Nanticoke appears to be out of the running.
The privately operated Bruce nuclear station, north of Kincardine, and Ontario Power Generation's Darlington plant, in Durham Region, are the two contenders for Ontario's first new reactor to be built in 15 years.
Groups in both centres are competing to convince the Ontario government the project would be welcomed with open arms by their area.
A spokesperson for Ontario Energy Minister Gerry Phillips said community support is one of the factors being weighed in the selection.
Others are the regulatory acceptability of the site and transmission capabilities.
Haldimand County, with OPG's giant Nanticoke coal-fired generating station, also has pushed to be considered for the new reactor, but appears to be out of contention under a government decision to look at only sites with existing reactors.
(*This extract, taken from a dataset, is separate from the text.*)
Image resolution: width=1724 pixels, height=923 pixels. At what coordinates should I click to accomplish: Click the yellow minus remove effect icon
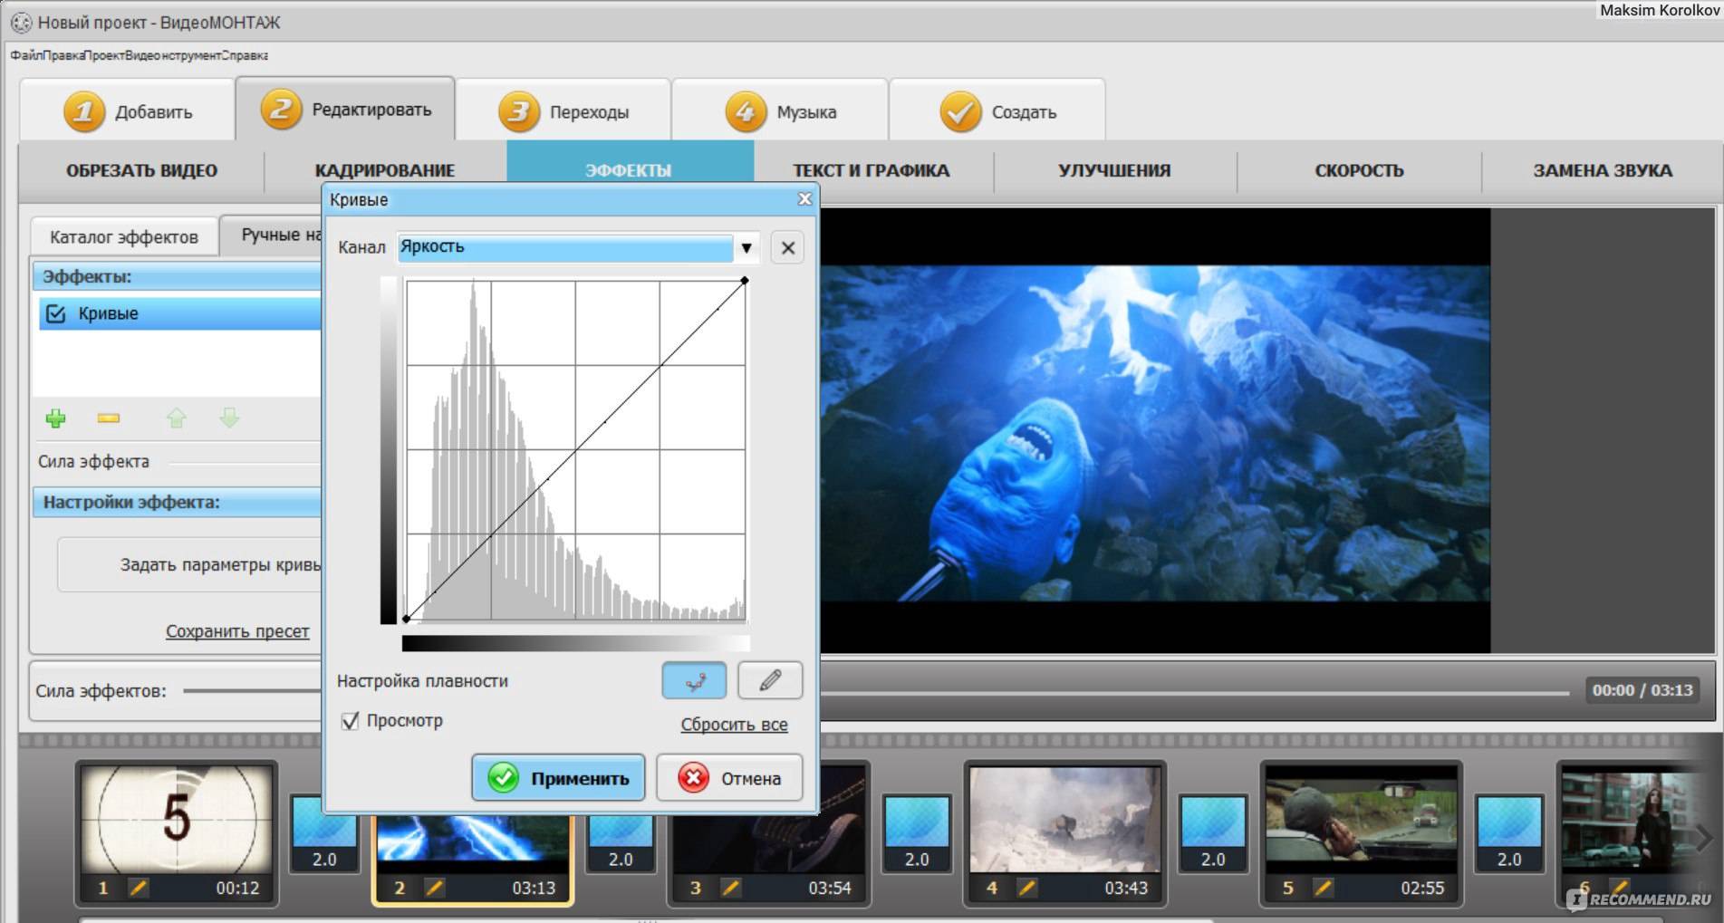coord(108,418)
"Rather than saying, 'not in my backyard,' we are saying 'in my backyard,' " said Doug Mullaly, who co-chairs Citizens for Bruce C, the community group lobbying for the reactor in Bruce County.
The group has gathered more than 12,000 community signatures and the endorsement of civic councils supporting a new nuclear reactor.
"We aren't saying they shouldn't look at these other locations at all, that this county is the only location.
"We are just saying we should be the first new build because of the strong community support here and the history we have of nuclear in the area," Mullaly said.
"People are very comfortable with it here."
If the Bruce site is selected, Mullaly said the project would pump $484 million a year into the area economy during construction and $238 million a year when it's operating.
At present, work on refurbishing reactors at the Bruce station has brought 2,000 construction workers to the site.
"We'd like to keep those jobs here," said Mullaly.
In Durham, an alliance of 48 groups including energy companies and municipalities has been working since 2006 to convince the government to put the reactor at Darlington.
"The community has been very supportive," said Michael Angemeer of the Durham Strategic Energy Alliance. "There doesn't seem to be any opposition at all."
Besides community support, the Darlington site has an advantage of having a shorter distance than Bruce to transmit its power to market, Angemeer said.
Last week, Ontario announced three companies have been given a satisfactory rating to bid on building the new reactor -- AREVA NP, Atomic Energy of Canada Ltd. and Westinghouse Electric Co.
The final selection is expected by year's end.
Slightly more than half of Ontario's electricity is supplied by nuclear reactors.